Assignment:
Starting at the top of the records below and ending with the line that contains "Search (489, 2212)", print each line exactly as written, skipping the pictures.

^^^^^^^^^^^^^^^^

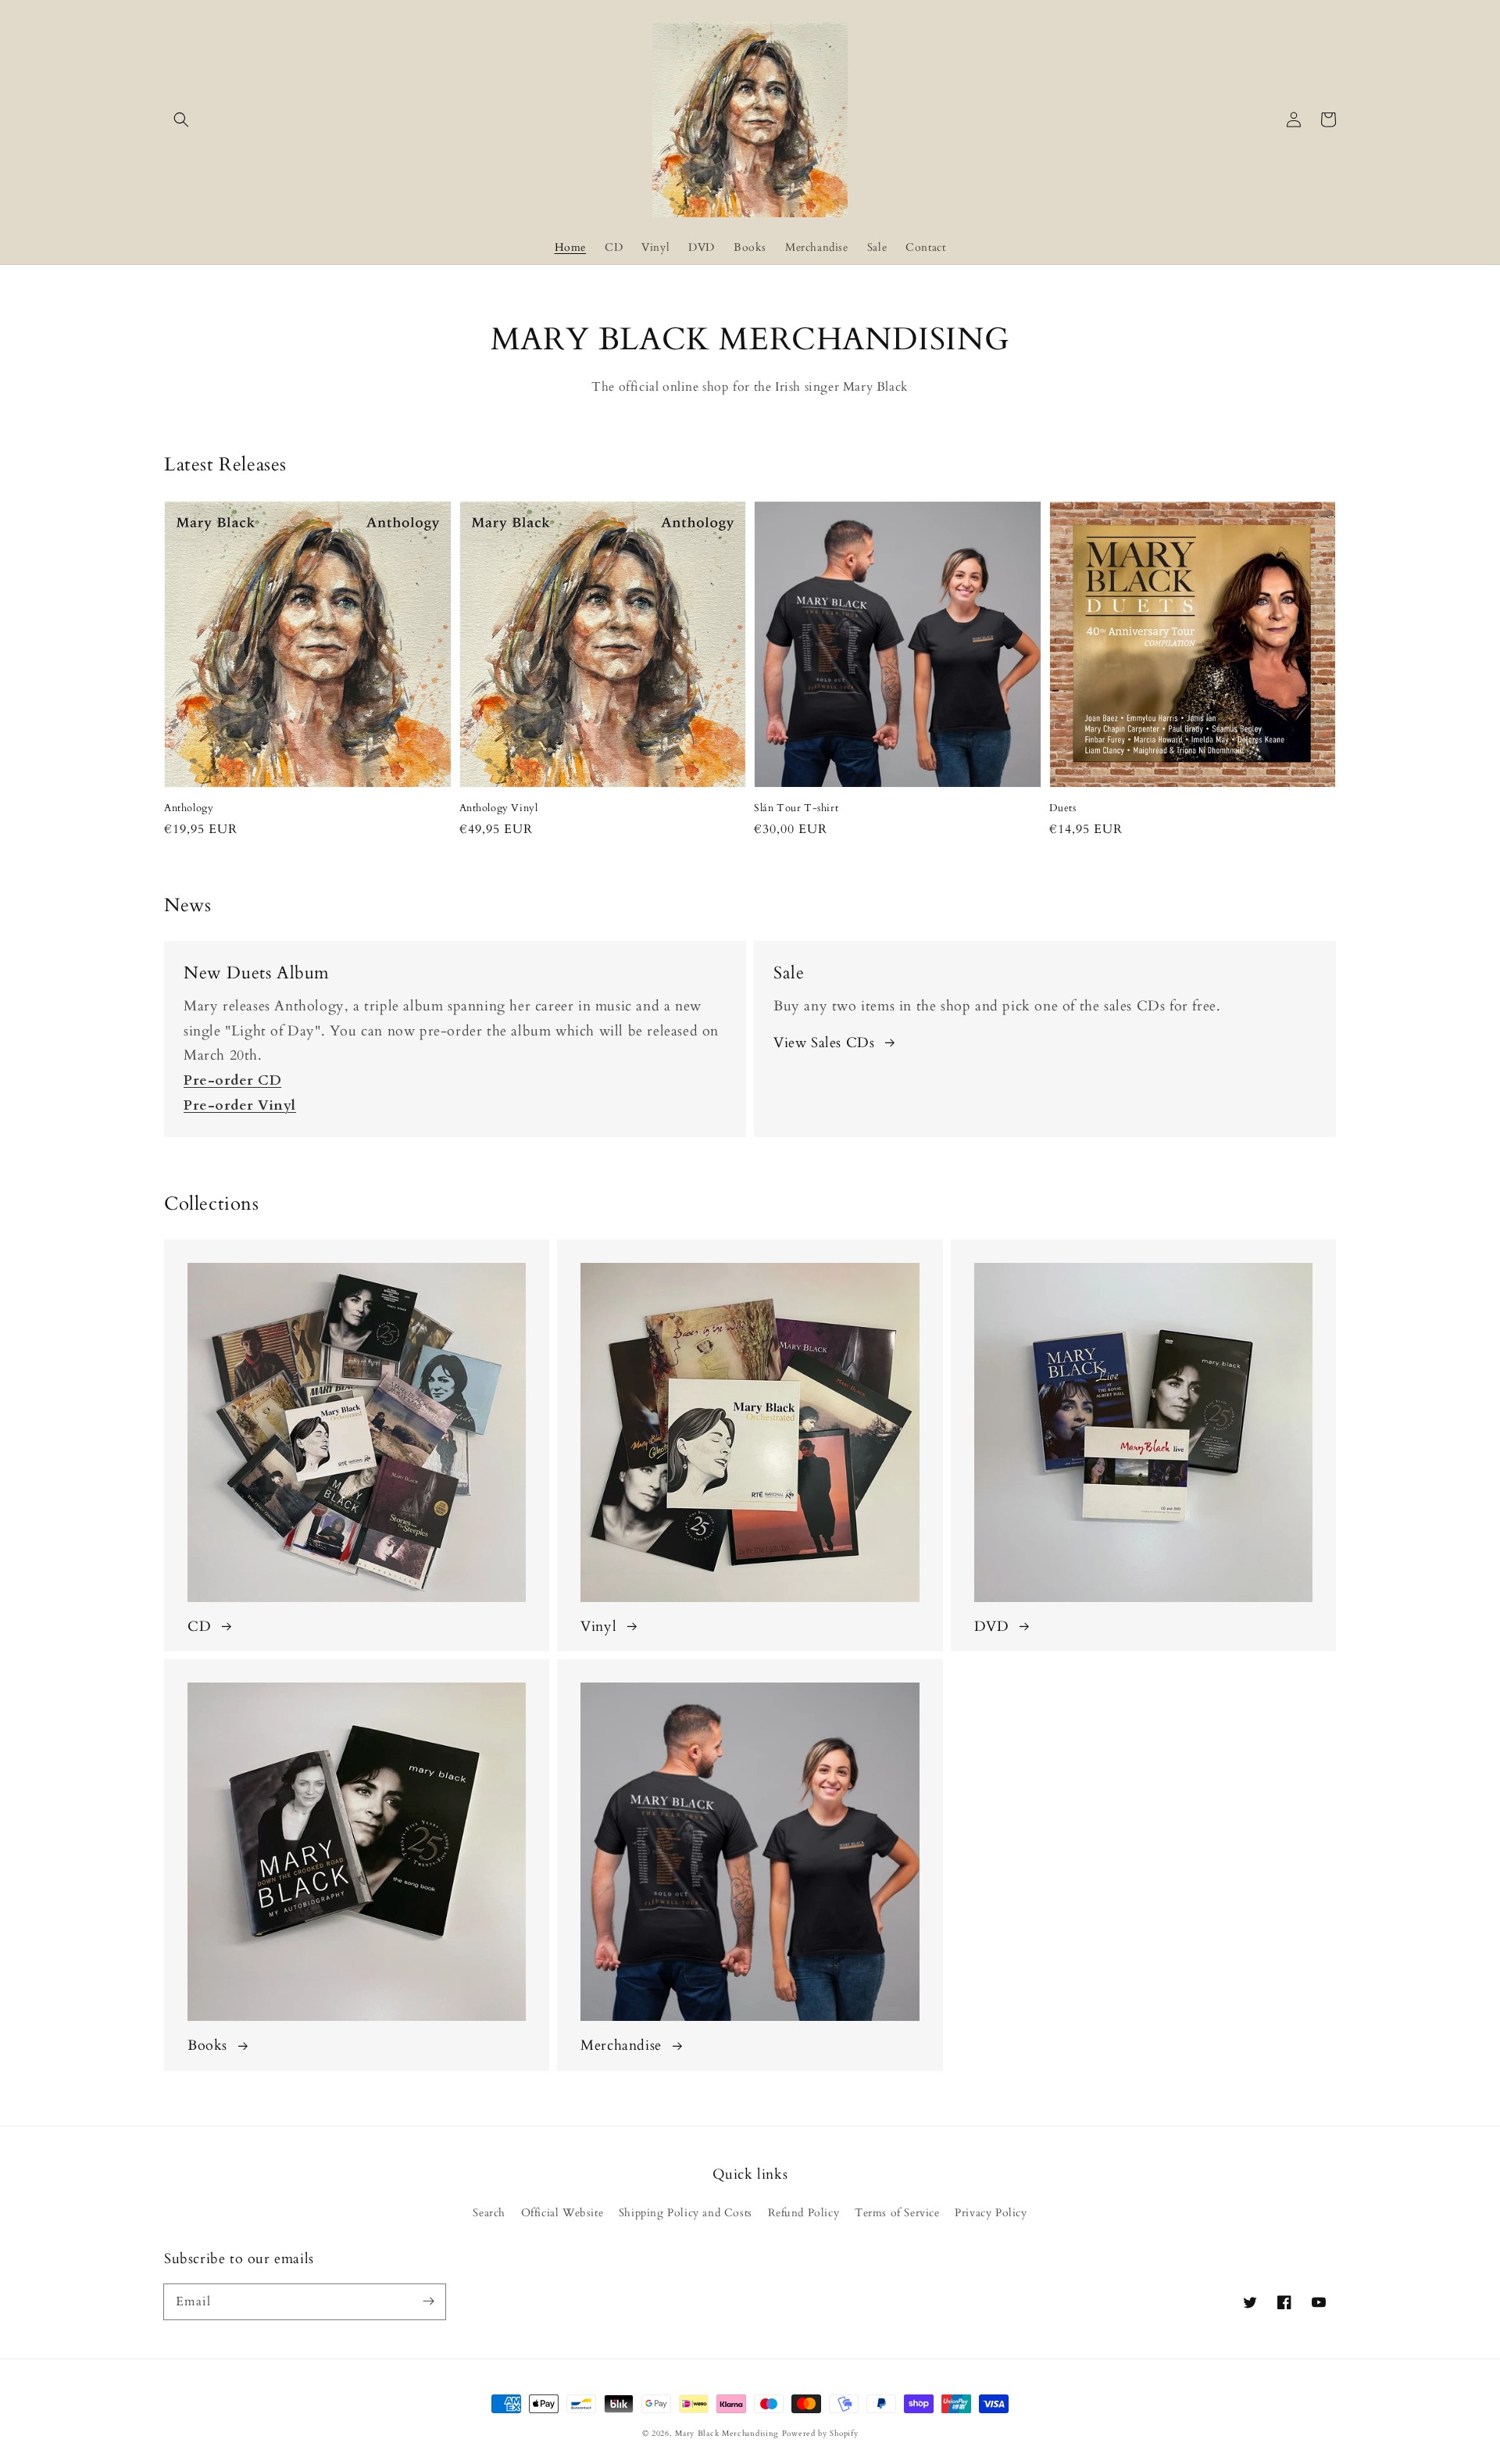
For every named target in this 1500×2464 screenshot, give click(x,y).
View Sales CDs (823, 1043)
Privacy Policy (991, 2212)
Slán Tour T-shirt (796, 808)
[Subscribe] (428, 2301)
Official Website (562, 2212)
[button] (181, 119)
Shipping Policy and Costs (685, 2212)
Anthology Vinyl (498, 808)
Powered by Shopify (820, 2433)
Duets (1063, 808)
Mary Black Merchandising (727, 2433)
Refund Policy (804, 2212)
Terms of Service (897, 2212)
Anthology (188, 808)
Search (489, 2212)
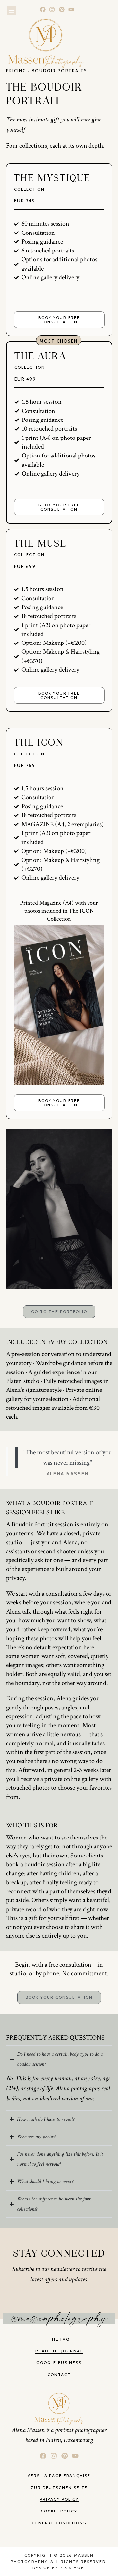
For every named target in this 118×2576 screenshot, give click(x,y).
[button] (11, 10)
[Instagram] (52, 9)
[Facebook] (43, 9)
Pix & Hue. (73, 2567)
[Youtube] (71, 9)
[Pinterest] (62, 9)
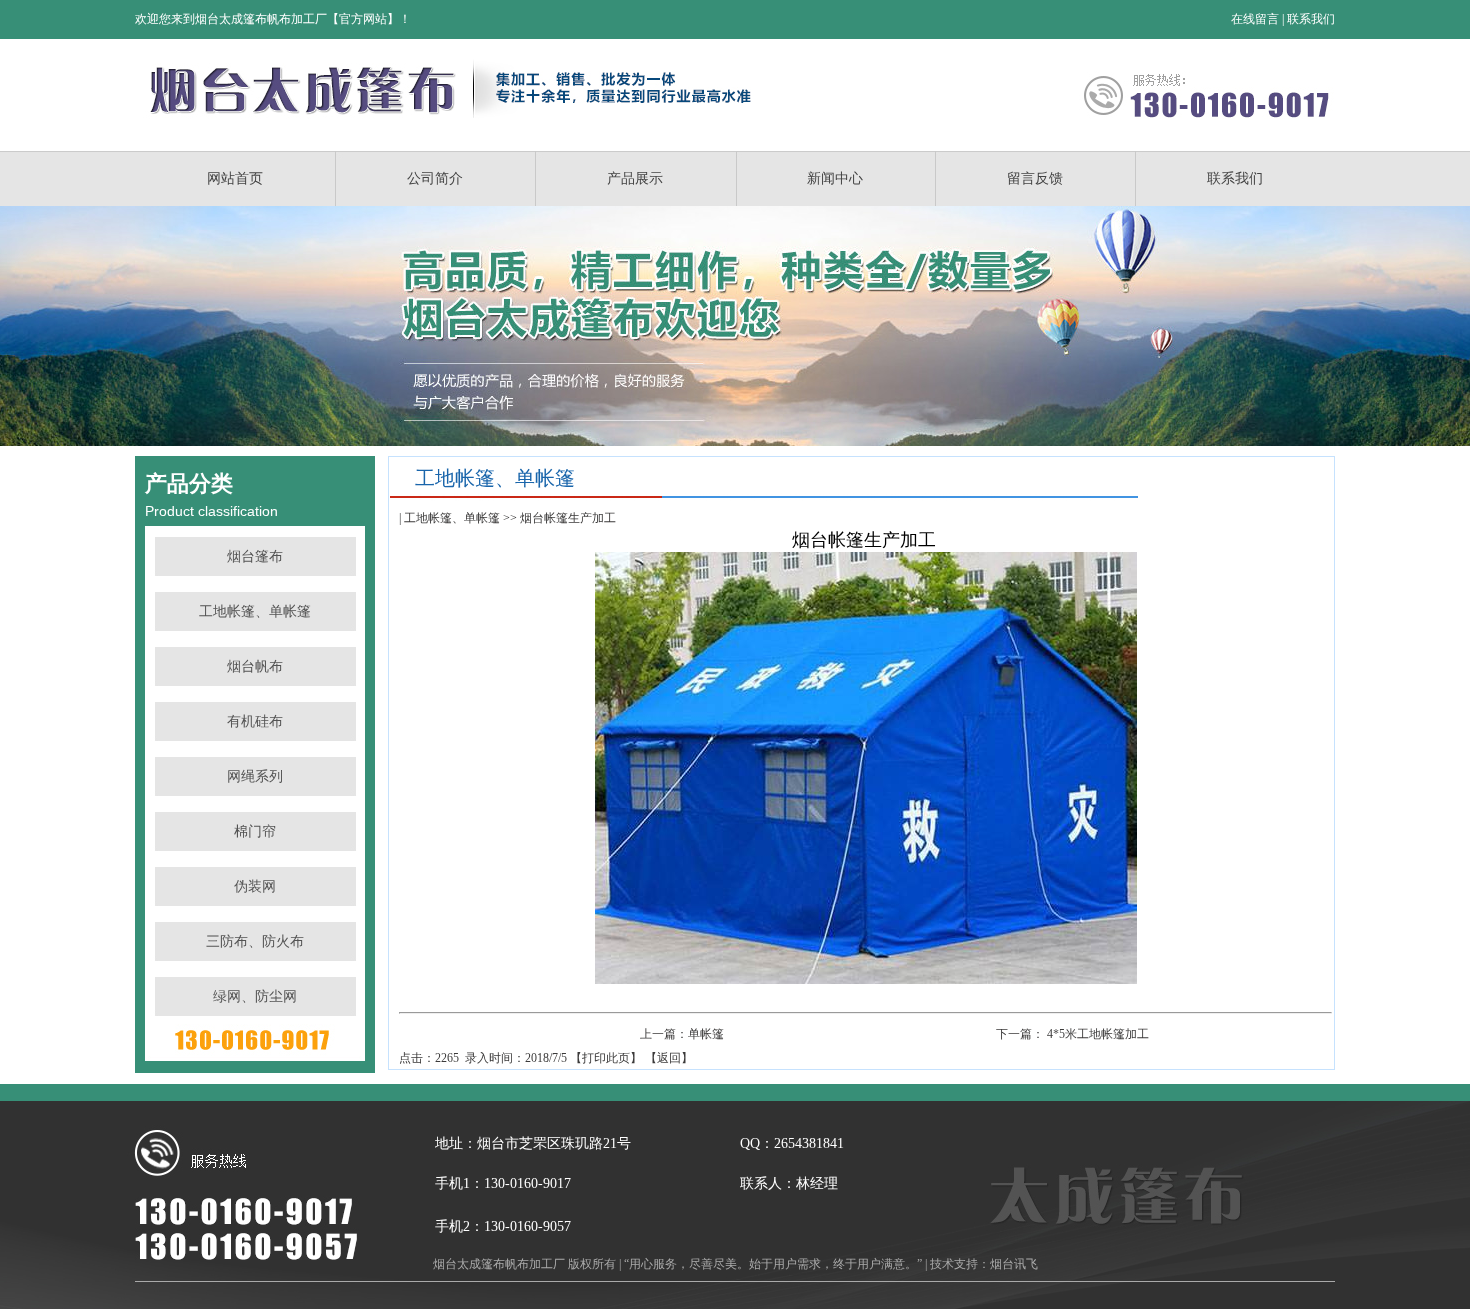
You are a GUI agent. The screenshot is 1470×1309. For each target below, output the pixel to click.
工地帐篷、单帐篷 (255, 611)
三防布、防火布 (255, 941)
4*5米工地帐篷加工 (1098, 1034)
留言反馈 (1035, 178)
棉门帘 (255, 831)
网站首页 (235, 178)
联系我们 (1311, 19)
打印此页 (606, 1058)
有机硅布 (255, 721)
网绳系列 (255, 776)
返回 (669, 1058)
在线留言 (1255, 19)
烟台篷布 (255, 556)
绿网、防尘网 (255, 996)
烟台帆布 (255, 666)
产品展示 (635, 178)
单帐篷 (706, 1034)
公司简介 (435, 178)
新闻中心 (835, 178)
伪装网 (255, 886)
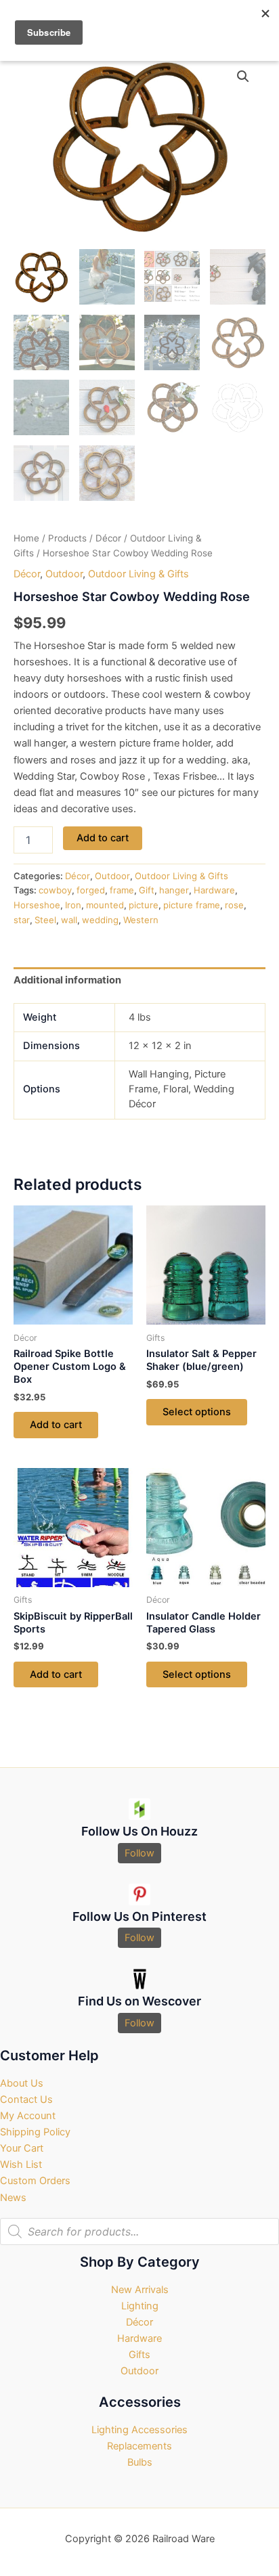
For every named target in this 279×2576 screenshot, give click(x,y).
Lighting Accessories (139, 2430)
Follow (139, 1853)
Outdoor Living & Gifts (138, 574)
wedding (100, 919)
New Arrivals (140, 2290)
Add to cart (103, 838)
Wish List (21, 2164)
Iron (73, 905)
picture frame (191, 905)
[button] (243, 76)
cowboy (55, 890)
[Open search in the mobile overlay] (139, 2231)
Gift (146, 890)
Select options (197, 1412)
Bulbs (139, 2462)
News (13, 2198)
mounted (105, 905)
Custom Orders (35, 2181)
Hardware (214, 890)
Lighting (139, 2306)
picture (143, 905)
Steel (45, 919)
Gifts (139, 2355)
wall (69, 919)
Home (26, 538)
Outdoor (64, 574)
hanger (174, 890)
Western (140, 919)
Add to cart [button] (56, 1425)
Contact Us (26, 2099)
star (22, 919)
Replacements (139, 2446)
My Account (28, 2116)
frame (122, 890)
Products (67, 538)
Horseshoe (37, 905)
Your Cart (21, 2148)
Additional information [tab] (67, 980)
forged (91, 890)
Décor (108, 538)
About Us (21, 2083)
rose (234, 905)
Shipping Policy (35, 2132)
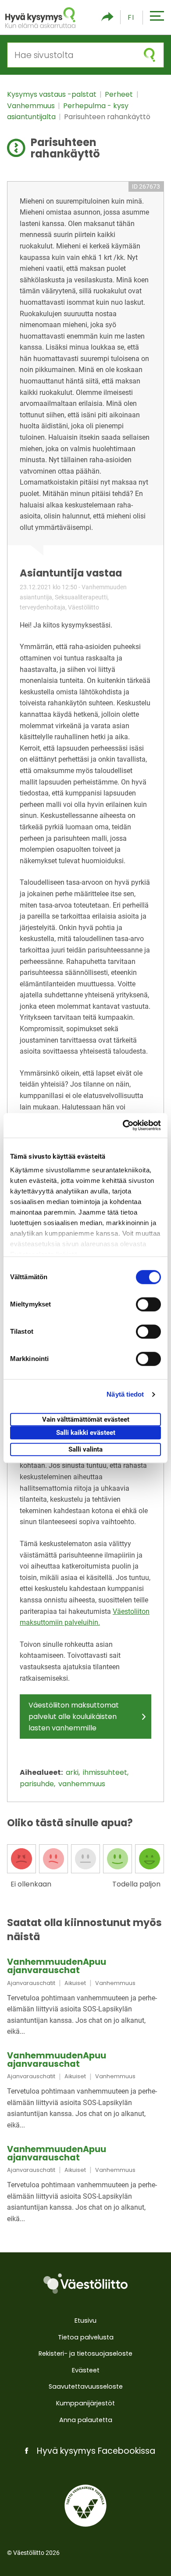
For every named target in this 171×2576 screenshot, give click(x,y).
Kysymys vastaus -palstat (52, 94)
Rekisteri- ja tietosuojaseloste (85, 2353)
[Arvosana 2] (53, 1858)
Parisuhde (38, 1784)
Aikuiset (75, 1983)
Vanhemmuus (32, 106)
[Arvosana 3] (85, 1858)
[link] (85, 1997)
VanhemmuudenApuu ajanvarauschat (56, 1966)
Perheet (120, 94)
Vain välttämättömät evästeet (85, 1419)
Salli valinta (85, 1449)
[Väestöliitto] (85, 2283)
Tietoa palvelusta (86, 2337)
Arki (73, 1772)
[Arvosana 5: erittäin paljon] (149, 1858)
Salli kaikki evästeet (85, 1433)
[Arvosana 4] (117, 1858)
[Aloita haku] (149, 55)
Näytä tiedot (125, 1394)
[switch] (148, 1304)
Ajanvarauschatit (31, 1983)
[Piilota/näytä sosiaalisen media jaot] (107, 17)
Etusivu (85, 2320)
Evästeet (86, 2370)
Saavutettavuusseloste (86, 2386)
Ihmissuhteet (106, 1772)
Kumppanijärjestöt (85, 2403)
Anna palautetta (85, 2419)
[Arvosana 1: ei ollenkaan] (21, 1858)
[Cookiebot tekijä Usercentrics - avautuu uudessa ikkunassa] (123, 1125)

^^^^^^^^^^^^^^^^

Response:
For every named target in this 1500×2464 screenshot, give click(x,y).
View Sales CDs (823, 1043)
Privacy Policy (991, 2212)
Slán Tour T-shirt (796, 808)
[Subscribe] (428, 2301)
Official Website (562, 2212)
[button] (181, 119)
Shipping Policy and Costs (685, 2212)
Anthology Vinyl (498, 808)
Powered by Shopify (820, 2433)
Duets (1063, 808)
Mary Black Merchandising (727, 2433)
Refund Policy (804, 2212)
Terms of Service (897, 2212)
Anthology (188, 808)
Search (489, 2212)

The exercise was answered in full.